= Drei Flaschen =

German band

Drei Flaschen ("three bottles") is a German band, formed in 1995 in Berlin.

After their first show ever the band was asked to play as supporting act for The Exploited and so they did.

In June 1997 their self-produced low-budget-debut ...mit Sossää ?!? was released in Europe. With the assistance of Lifestyle Records of Toronto it was released a few months later in Canada. There it charted into the college radio charts.

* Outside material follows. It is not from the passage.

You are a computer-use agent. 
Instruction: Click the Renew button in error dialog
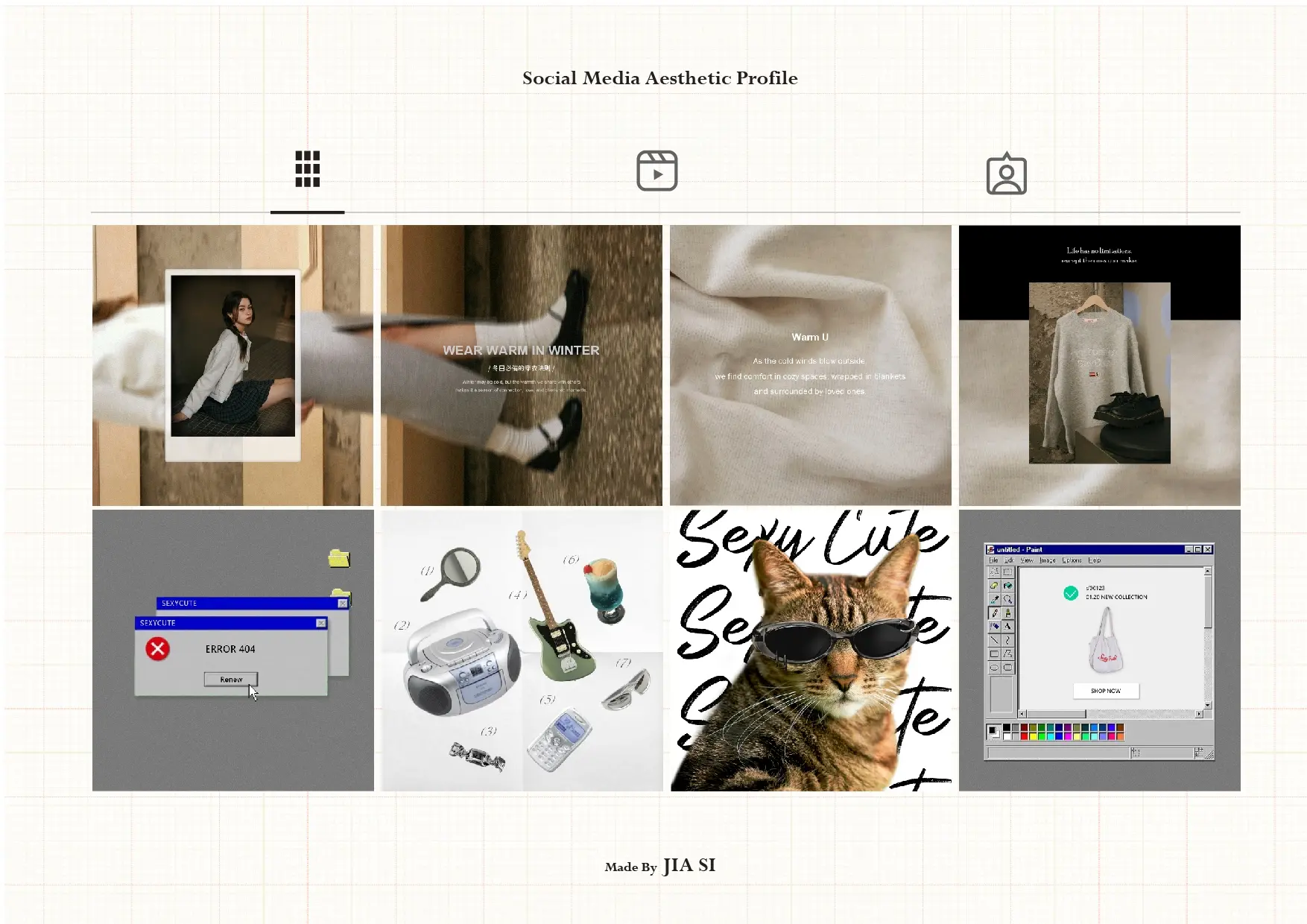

It was also released in the United States.

In 1998 the band released 12 live bonus tracks on Me And My Sk8board.

The band in 1999 released its first live longplayer called Kaisers Of Metal.

Their current album is called Die Rebellion steckt im Detail.

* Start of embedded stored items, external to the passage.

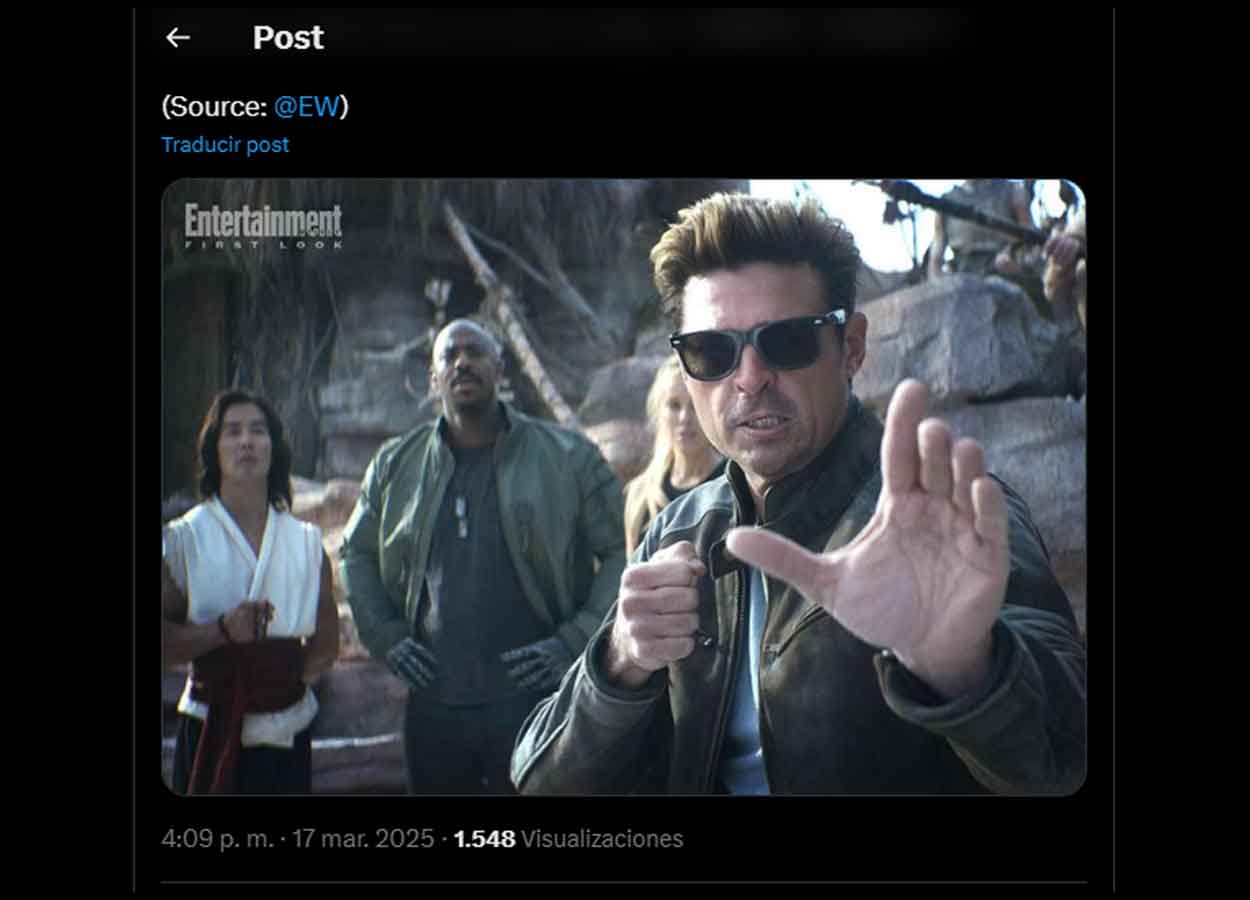
Task: Click the Post header title
Action: coord(288,38)
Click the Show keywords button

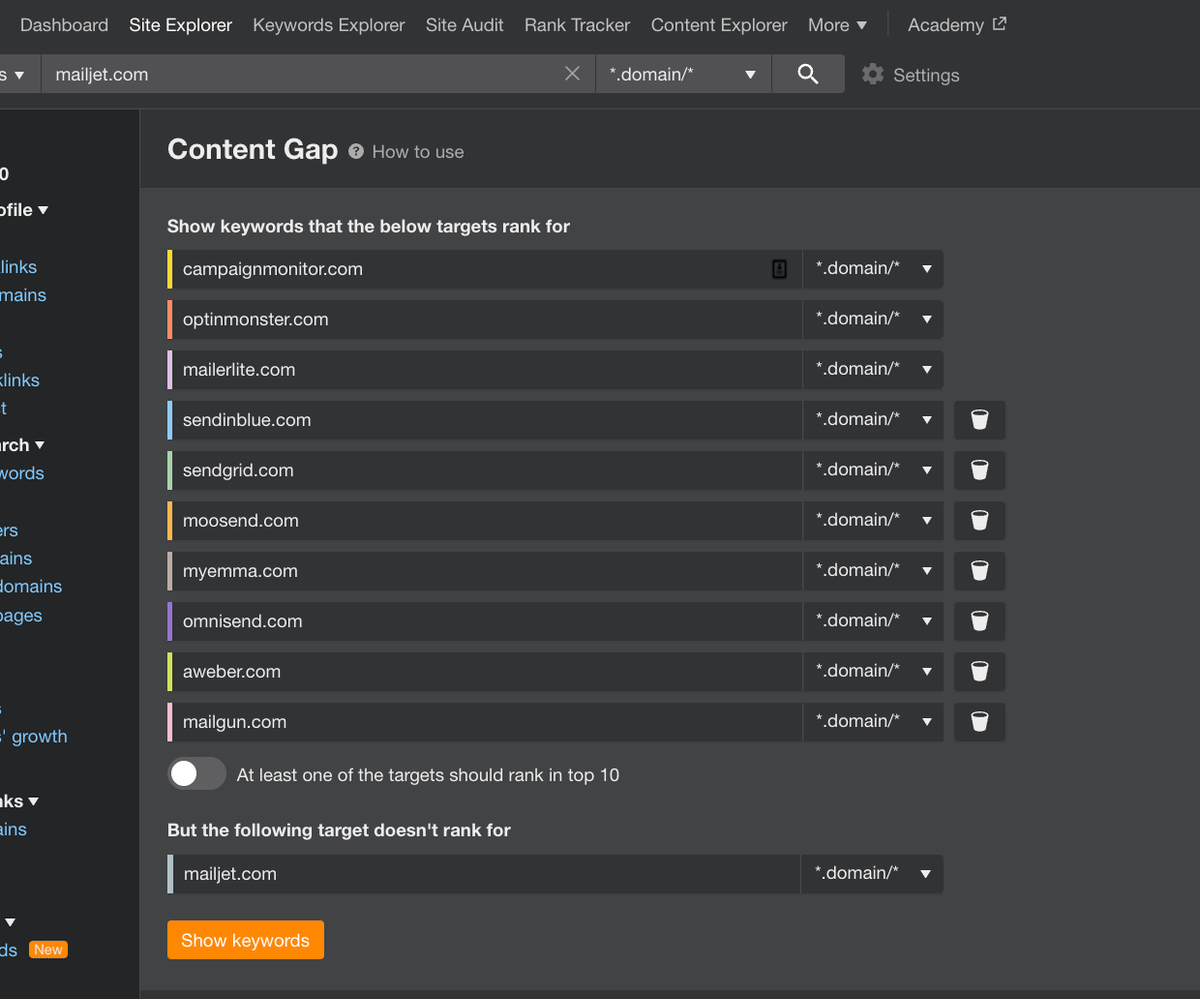click(x=245, y=940)
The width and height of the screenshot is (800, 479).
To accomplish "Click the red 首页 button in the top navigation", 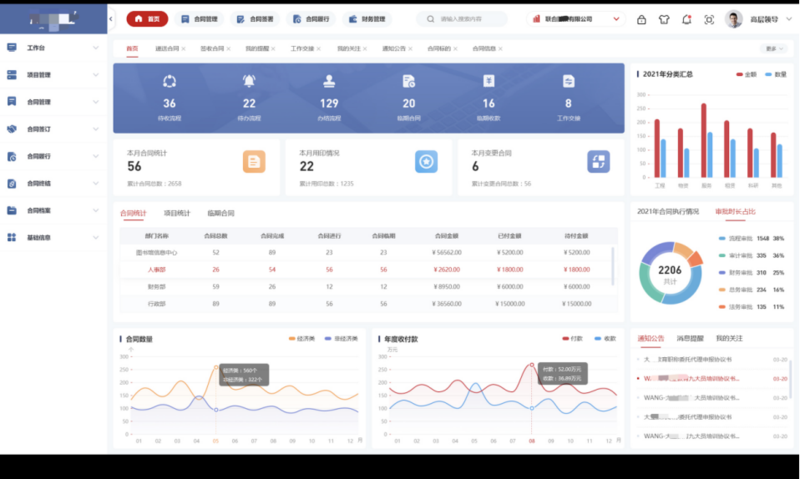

In May 2002, the band released full length split CD together with Argentina's punk rockers Argies.

In June 2005, the band released the vinyl only "1.Mai" EP produced by Harris Johns (worked before e.g. with Slipknot, Sepultura and Einstürzende Neubauten)

The band toured Germany, Austria, Switzerland, Italy, the Netherlands, Denmark, Czech Republic, Poland, Australia, New Zealand, the United States, Argentina, Brazil and even South Africa.

They played their final show on January 27, 2007 at the White Trash in Berlin and released the DVD "This cannot be the truth" the same day.